Segundo Wedderburn, essa relação entre o génos e as qualidades morais de um povo é uma das pedras angulares do racismo grego. Isso porque, conforme o autor, a concepção da hereditariedade das características adquiridas enquadrou em termos racialmente explícitos o entendimento da continuidade entre qualidades físicas, mentais e morais, elementos que justificam a classificação de povos como superiores e inferiores, a subjugação e escravização praticada contra determinados povos por gerações.

De fato, a maioria das pesquisadoras e pesquisadores apontam a modernidade como o marco inicial do surgimento do racismo. Esse entendimento motiva-se pela profunda vinculação desse fenômeno com o processo de colonização observado a partir do século XVI e com o desenvolvimento de teorias científicas de justificação do desenvolvimento desigual de “raças humanas”. Conforme Neto[11] “a lógica de derivar características culturais e morais de marcas fenotípicas e biológicas é típica do pensamento racista que surgiu na modernidade europeia” (2020, p. 22) e, portanto, esse fenômeno não existiria na Antiguidade.

Entretanto, tendo em vista a dificuldade de conceituar os vocábulos raça e racismo, bem como determinar quais são os modos pelos quais esse fenômeno se expressa, aliados a complexidade das relações entre gregos e não-gregos observadas na Antiguidade, o debate a respeito do tema permanece.

  1. HANNAFORD, Ivan. Race: The History of an Idea in the West. Baltimore, MD: Johns Hopkins University Press, 1996.
  2. BETHENCOURT, Francisco. Racisms: From the Crusades to the Twentieth Century. Princeton, NJ: Princeton University Press, 2013.
  3. SNOWDEN, Frank. Before Color Prejudice. Cambridge, MA: Harvard University Press, 1991.
  4. SNOWDEN, Frank. Blacks in Antiquity: Ethiopians in the Greco-Roman Experience. Cambridge, MA: Harvard University Press, 1970.
  5. LAPE, Susan. Race and Citizen Identity in the Classical Athenian Democracy. Cambridge: Cambridge University Press, 2010.
  6. MCCOSKEY, Denise E. Naming the Fault in Question: Theorizing Racism among the Greeks and Romans.

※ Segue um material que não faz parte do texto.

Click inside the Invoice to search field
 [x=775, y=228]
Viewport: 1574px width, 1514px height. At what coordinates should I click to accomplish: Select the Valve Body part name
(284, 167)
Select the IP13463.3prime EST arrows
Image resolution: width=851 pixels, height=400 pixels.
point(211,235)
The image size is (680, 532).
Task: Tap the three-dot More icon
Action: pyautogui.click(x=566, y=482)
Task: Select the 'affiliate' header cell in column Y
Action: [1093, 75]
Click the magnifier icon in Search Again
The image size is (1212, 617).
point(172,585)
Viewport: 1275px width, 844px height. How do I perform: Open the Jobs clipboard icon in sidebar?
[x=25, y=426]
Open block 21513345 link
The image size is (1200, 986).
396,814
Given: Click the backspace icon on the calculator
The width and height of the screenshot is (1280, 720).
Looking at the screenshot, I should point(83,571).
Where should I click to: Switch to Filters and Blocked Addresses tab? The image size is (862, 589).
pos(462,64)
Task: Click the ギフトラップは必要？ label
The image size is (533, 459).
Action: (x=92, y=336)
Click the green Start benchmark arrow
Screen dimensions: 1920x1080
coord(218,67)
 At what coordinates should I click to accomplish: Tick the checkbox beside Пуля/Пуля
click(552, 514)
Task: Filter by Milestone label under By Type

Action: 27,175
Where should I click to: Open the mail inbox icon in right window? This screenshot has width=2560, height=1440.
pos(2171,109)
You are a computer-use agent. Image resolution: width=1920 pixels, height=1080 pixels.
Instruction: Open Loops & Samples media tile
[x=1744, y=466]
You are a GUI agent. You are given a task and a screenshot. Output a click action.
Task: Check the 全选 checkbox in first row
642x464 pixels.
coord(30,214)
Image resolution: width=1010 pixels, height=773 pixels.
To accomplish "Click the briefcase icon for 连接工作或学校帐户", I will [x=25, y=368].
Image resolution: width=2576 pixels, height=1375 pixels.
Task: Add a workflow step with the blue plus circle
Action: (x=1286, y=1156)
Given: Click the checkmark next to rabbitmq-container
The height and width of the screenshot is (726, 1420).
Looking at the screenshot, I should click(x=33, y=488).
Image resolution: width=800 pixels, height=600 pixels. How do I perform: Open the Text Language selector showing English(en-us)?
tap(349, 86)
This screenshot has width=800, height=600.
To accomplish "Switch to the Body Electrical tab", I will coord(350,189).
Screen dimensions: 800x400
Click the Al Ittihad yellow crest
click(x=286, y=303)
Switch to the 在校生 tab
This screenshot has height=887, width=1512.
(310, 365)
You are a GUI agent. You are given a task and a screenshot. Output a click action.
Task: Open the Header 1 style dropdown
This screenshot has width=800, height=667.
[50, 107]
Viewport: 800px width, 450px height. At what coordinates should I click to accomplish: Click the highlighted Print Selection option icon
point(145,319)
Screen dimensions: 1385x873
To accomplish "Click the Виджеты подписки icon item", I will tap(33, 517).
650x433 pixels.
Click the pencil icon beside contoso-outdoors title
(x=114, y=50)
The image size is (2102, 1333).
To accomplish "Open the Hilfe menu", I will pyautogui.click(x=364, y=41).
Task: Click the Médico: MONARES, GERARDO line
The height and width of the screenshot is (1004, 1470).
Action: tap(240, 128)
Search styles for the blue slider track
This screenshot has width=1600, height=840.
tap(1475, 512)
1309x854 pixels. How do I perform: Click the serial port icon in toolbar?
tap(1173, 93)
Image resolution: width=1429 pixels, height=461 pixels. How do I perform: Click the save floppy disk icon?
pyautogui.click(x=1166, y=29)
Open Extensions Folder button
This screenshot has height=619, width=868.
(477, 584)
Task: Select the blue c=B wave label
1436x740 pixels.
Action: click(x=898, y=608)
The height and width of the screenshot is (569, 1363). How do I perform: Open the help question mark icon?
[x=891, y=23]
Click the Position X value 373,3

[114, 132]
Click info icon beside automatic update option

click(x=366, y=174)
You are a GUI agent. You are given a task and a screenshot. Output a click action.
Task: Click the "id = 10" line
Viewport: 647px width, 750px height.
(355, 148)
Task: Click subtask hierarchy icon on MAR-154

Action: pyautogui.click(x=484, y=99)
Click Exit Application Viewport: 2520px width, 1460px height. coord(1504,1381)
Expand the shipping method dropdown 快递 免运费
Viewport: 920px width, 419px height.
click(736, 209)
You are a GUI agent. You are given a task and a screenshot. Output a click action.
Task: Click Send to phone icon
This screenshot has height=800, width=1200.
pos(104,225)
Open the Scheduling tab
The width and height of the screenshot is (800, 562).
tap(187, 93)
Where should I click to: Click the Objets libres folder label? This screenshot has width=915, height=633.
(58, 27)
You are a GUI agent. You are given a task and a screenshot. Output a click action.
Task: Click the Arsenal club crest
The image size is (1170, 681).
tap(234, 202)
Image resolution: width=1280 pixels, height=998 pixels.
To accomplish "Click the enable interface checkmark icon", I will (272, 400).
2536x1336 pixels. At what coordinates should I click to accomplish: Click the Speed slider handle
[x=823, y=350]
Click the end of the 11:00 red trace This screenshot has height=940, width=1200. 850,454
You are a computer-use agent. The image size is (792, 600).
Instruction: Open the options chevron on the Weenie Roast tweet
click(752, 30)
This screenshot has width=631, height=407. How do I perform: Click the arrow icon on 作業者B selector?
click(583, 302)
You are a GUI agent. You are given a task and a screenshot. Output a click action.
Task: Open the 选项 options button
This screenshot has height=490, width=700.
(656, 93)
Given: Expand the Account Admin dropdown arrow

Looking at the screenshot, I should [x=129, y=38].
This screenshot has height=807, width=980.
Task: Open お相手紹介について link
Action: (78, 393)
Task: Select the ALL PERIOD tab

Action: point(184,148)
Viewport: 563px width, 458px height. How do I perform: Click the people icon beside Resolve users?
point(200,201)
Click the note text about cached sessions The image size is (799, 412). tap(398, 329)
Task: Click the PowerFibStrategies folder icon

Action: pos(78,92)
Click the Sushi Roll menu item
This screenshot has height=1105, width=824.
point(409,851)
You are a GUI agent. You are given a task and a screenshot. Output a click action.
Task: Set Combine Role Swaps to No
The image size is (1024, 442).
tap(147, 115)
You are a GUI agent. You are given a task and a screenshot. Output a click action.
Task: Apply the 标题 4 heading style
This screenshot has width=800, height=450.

International Journal of the Classical Tradition, v. 13, p. 243- 267, 2006.
  7. MCCOSKEY, Denise E. Race: Antiquity and its Legacy. London: IB Tauris, 2012.
  8. ISAAC, Benjamin. The Invention of Racism in Classical Antiquity. Princeton, NJ: Princeton University Press, 2004.
  9. WEDDERBURN, Carlos Moore. O racismo através da história: da antiguidade à modernidade. Ministério da Educação, 2007.
  10. ISAAC, Benjamin. The Invention of Racism in Classical Antiquity. Princeton, NJ: Princeton University Press, 2004.
  11. NETO, Félix Jácome. A recusa da interação: um ensaio historiográfico sobre etnocentrismo e racismo na Grécia Antiga. Revista Brasileira de História. São Paulo, v. 40, nº 84, 2020. p. 21 – 41.